Only one stretch of the data below should be repeated: the lines from the line containing "You are a computer-use agent." through the line containing "Instruction: Select the ice hockey puck icon", inclusive, exactly as they are.

#### Task inputs

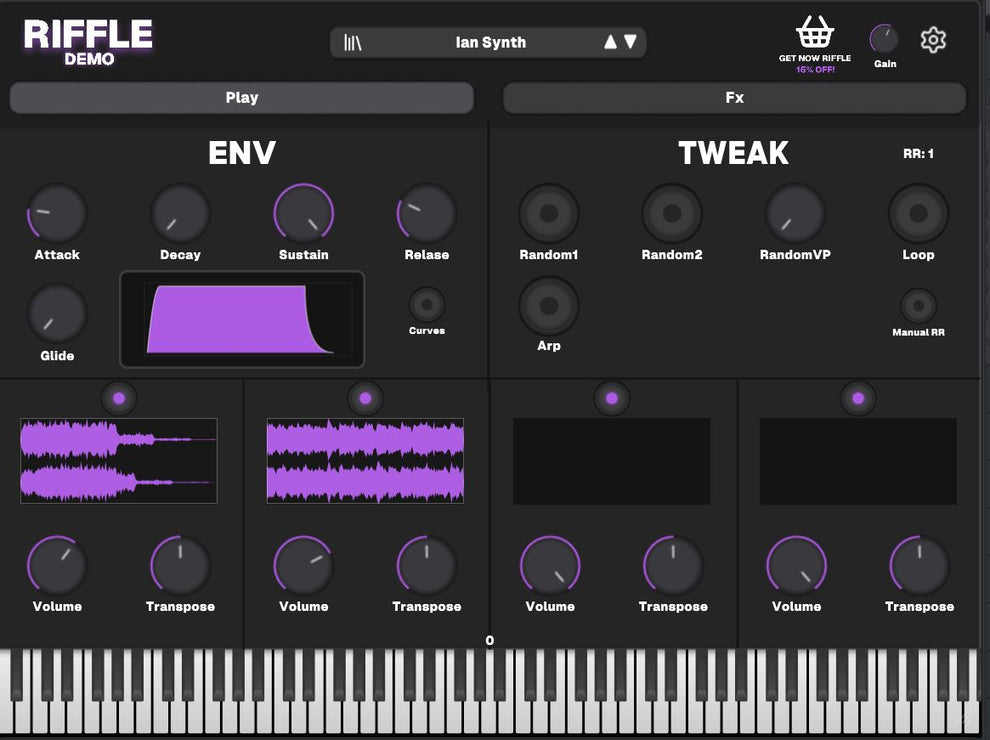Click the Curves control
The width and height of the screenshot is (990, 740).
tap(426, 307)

########
#### Task inputs

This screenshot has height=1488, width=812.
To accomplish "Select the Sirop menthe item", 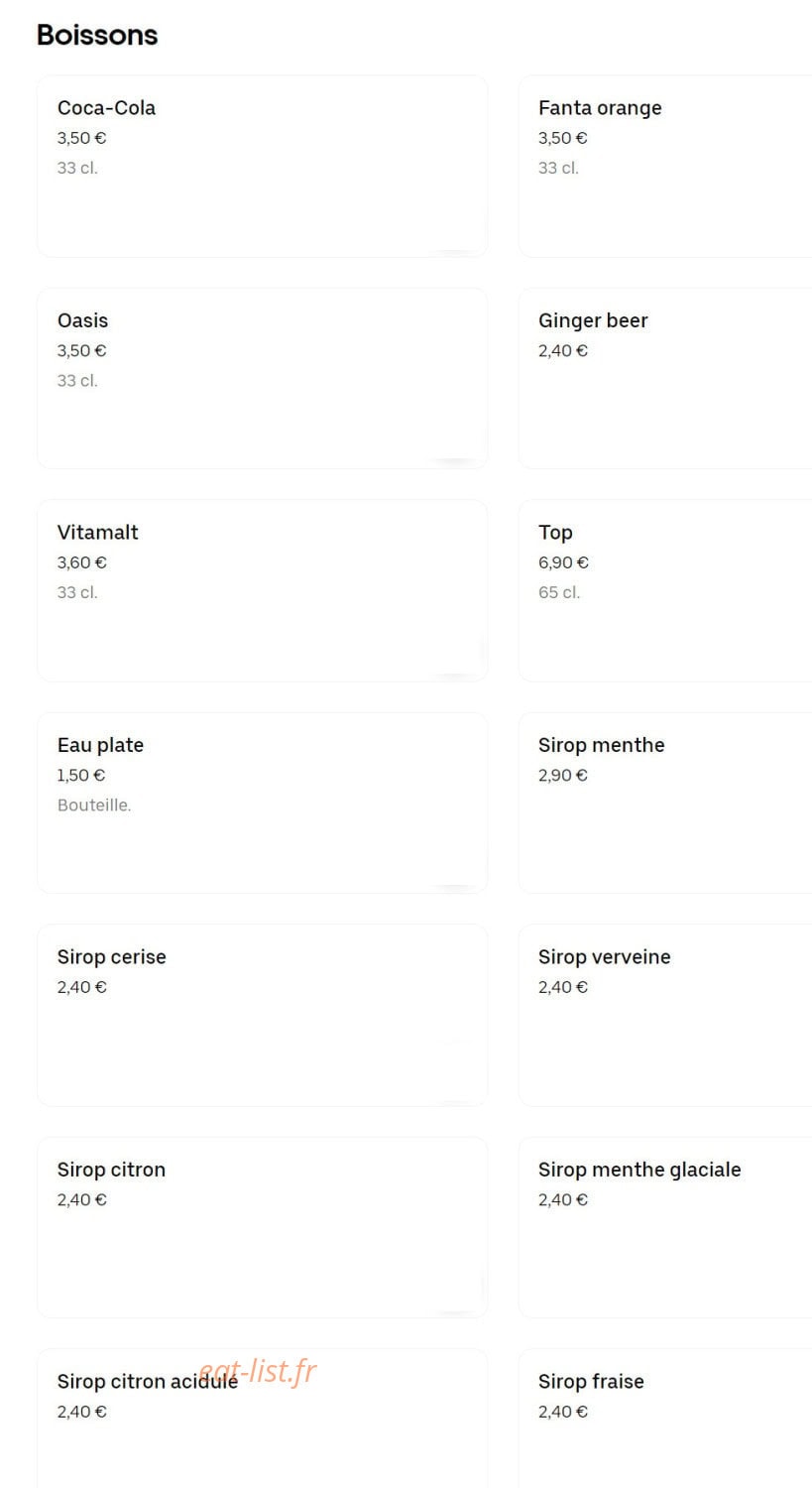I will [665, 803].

########
#### Task inputs

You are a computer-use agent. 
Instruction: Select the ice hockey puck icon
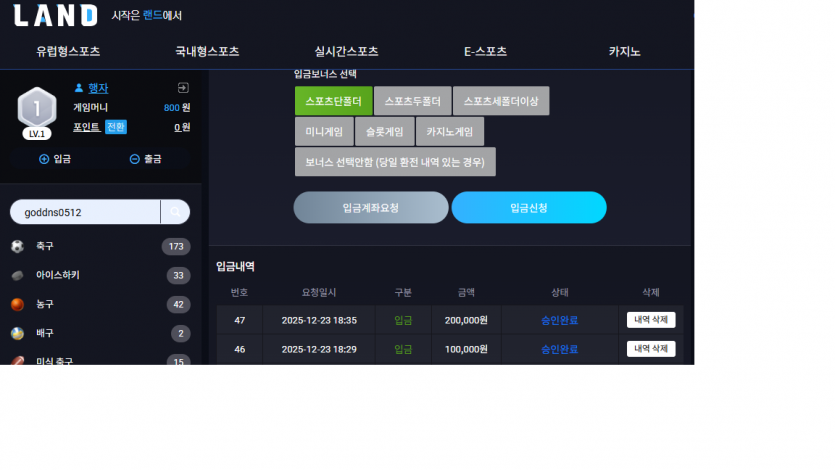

########

Solution to this exercise:
You are a computer-use agent. 
Instruction: Select the ice hockey puck icon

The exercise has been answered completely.